It is a rare genetic disorder that causes the kidney to excrete magnesium, sodium, potassium and chloride into the urine rather than reabsorb it into the blood stream. This is caused by a component of the kidney, called the distal convoluted tubule, being either absent or very underactive.
Significant amounts of salt and potassium are lost in the urine and this can affect muscle function and energy levels. However, symptoms may not be obvious or particularly troublesome during childhood.
Patients with Gitelman’s syndrome may first seek medical advice during their adolescent or teenage years, when they are feeling more lethargic and tired than their peers. An associated finding is that this condition tends to cause blood pressure to be abnormally low.
People with this condition have been born with it. Our bodies have two copies of every gene and parents will each pass one of their own pair of genes on to their children.
If they are both carriers of Gitelman’s syndrome they will have one affected gene and one unaffected. Their children will have a one in four chance of inheriting the affected gene from both parents. However, if one parent has the condition and the other neither has it nor is a carrier, their children will not inherit it.

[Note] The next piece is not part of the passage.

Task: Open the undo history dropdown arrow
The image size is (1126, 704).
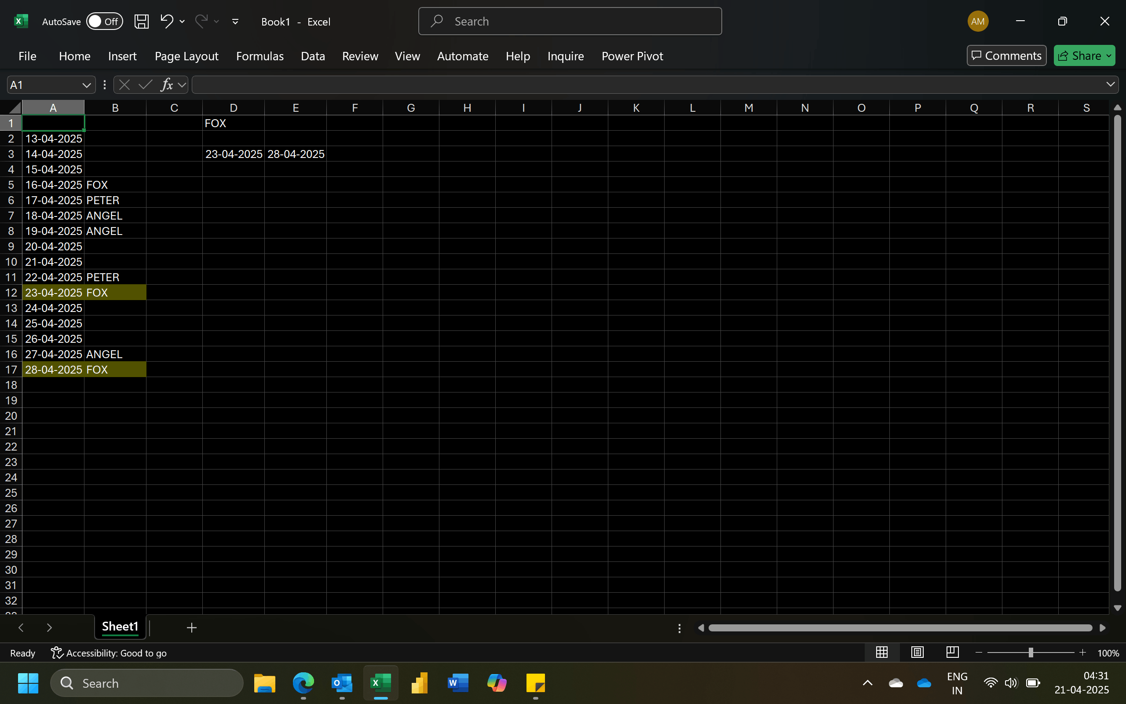Action: point(182,21)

Patients are referred by their GPs when their blood tests demonstrate low potassium and low magnesium, accompanied by clinical signs of lower than average blood pressure and excessive tiredness. At their first consultation in hospital, arrangements will be made for them to undergo genetic testing for Gitelman’s syndrome.

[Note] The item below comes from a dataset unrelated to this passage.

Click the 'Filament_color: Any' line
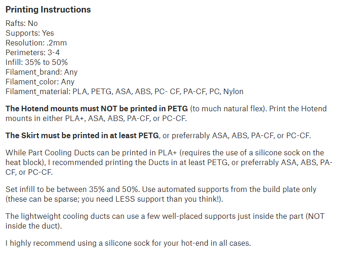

It is treated with supplements of potassium and magnesium in tablet form. In addition, Amiloride or Triamterene are often prescribed, as they encourage the body to hold on to the sodium and potassium salts which would otherwise be lost in excess.
This is probably the only condition where doctors would encourage a liberal amount of salt to be added to the diet. Patients are also encouraged to eat fruits and vegetables that are high in potassium, among which are bananas, avocado pears, sweet potatoes and spinach. Coconut water is also rich in potassium.
Most patients with Gitelman’s syndrome choose to be reviewed as hospital out patients on an annual basis, since their condition is unusual and they like to keep in touch with a specialist to discuss any concerns. Care between these visits is normally at the GP’s surgery.